I suppose all of our memories are like that, left to the ravages of time and distance, yet never really forgotten. The past becomes part of who we are, absorbed into the present.

I enjoyed spending some time with her that day—thankfully, everything was fine with her health-wise. Several family members were on hand to wish her well and while there she related the story of sending one of my three nieces to the cellar to fetch some canned food. Two of the three children refused to go and were punished in typical 'pick your own switch' fashion, while the third said, "Send me. I'll do it."

Now it might sound mean to refuse a trip to the cellar, but there were good reasons why folks might do so. I remember my own trips there and most of them weren't very pleasurable.

It was about 50 yards from the house and up a small hill to the little, mostly underground building that served as our main storehouse. It was the dark dwelling place of spiders and webs, scampering bugs and potatoes that had started sprouting in their bins by early spring. We even had a black snake visit it one time, but it didn't stay very long. It must have been scared of the dark.

The floor was dirt and the earthy smell of the room is still in my mind today. It was a place no child relished going, but it was necessary to go there to pick up the cans of pickles, beans, tomatoes and kraut and the root crops like potatoes, carrots, turnips and beets that pretty well made up our diet in the winters. Along with dried beans and stored apples (dried, stored whole or frozen), that was pretty much what we ate.

I was never one to enjoy pinto beans as a child, probably because that was a big part of our diet. I called them, "little brown beans," usually in a sentence that included words like "please don't make me eat those" or "not again."

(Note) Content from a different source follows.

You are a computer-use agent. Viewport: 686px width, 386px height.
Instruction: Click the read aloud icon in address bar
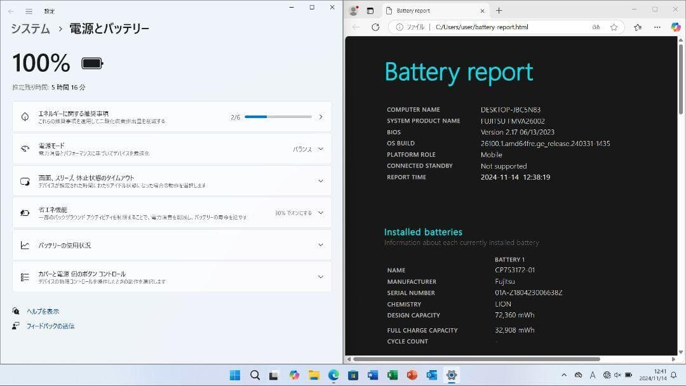pyautogui.click(x=595, y=27)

The phrase "better than a snowball" doesn't mean much to you if you've never been relegated to eating wintry precipitation in an attempt to survive.

However, the only thing we did eat that was made from snow, 'snow cream' was one of my favorite treats. As I recall, we mixed snow with vanilla flavoring, eggs and something else and ate it like ice cream. Since store-bought ice cream is a thing that was hard to come by, our alternatives were just fine. We did have a churn thing that we used to make ice cream once in a while, but not very often. You had to have rock salt to make it work.

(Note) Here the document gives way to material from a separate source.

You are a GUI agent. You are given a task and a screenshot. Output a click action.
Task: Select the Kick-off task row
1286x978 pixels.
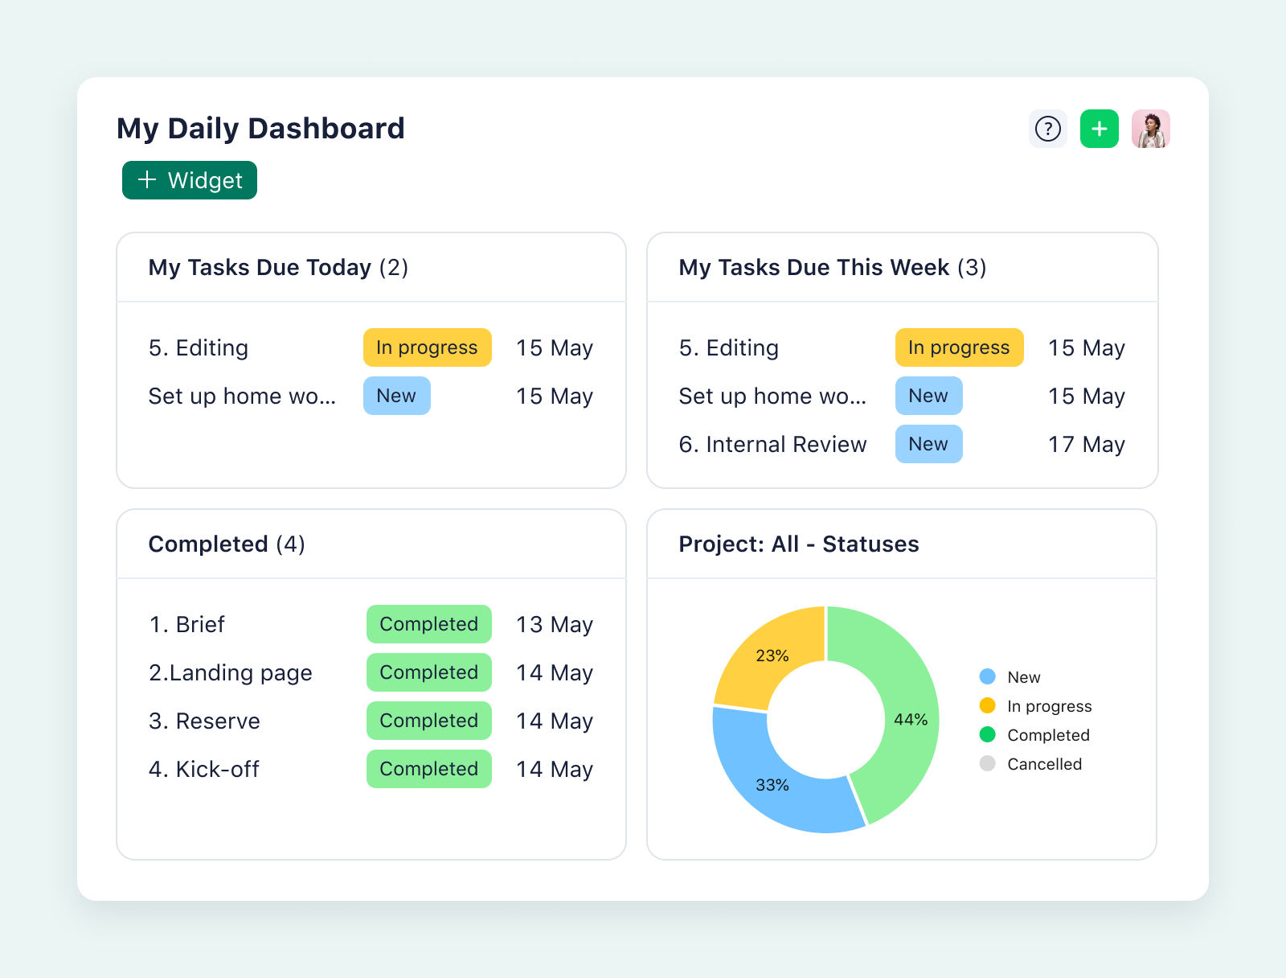203,769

When making snow cream, no equipment is needed, but you never use the first snow, since it was purported to remove the germs from the air. These days a body would be hard pressed to find enough snow to make a batch. I don't think we've had a 'real' snow in three years or better. I consider a snow measurable when it gets deeper than eight inches. It's hard to get enough snow to make snow cream without at least half a foot. It's not easy making a snowman, either.

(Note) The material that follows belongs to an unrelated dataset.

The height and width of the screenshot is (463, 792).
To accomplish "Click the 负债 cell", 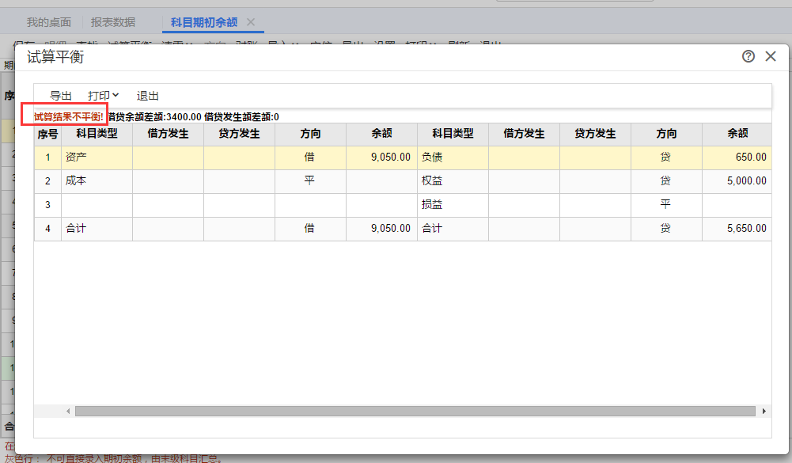I will point(453,157).
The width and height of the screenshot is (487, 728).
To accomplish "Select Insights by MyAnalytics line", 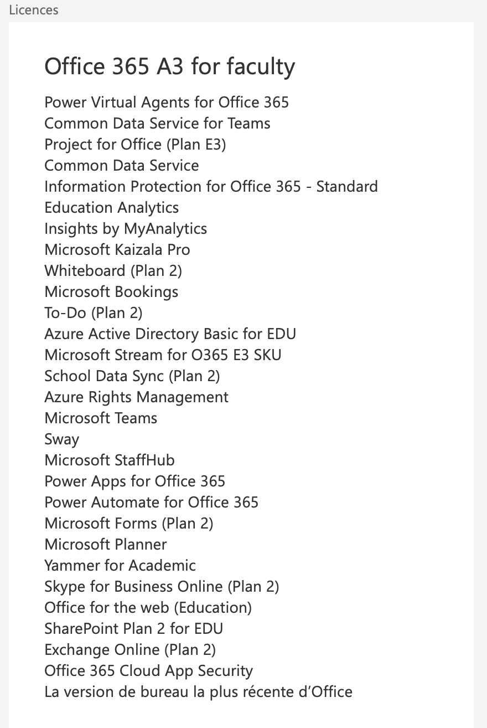I will pyautogui.click(x=126, y=229).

I've probably told this story about 100 times, but our house when I was a child had no indoor plumbing. We then installed a bathroom, two actually, and promptly sold the house. Then we moved into another old farmhouse with no plumbing and did the whole thing over again. I guess one gets acclimated to the life one lives, not really considering the plights of others or even the former circumstances of life that once were commonplace for everyone in these mountains.

These days we get out of our heated cars, insulated against wind, weather and even sound, and enter into the grocery store, likewise comfortable, to pick out whatever we'll be eating this week. It's so vastly different from the way things were just 30-some years ago that it baffles the mind, yet we all go about our daily tasks as if it's always been just like this.

I suppose I've slipped into my own version of the 'good life,' which means I really don't have to go outside if I don't want to. Therefore, when it turns cold, I just don't most of the time. Then, when the weather turns warm again, I try to catch up on all the things I need to get done.

In thinking back on things, I'm really sure that I would like for my own children to see how we lived back then for just a few weeks. Maybe then they could better appreciate the lives we all live today. Then again, they might find themselves joining me in wistfully remembering much simpler times as they grow older. It's hard to say.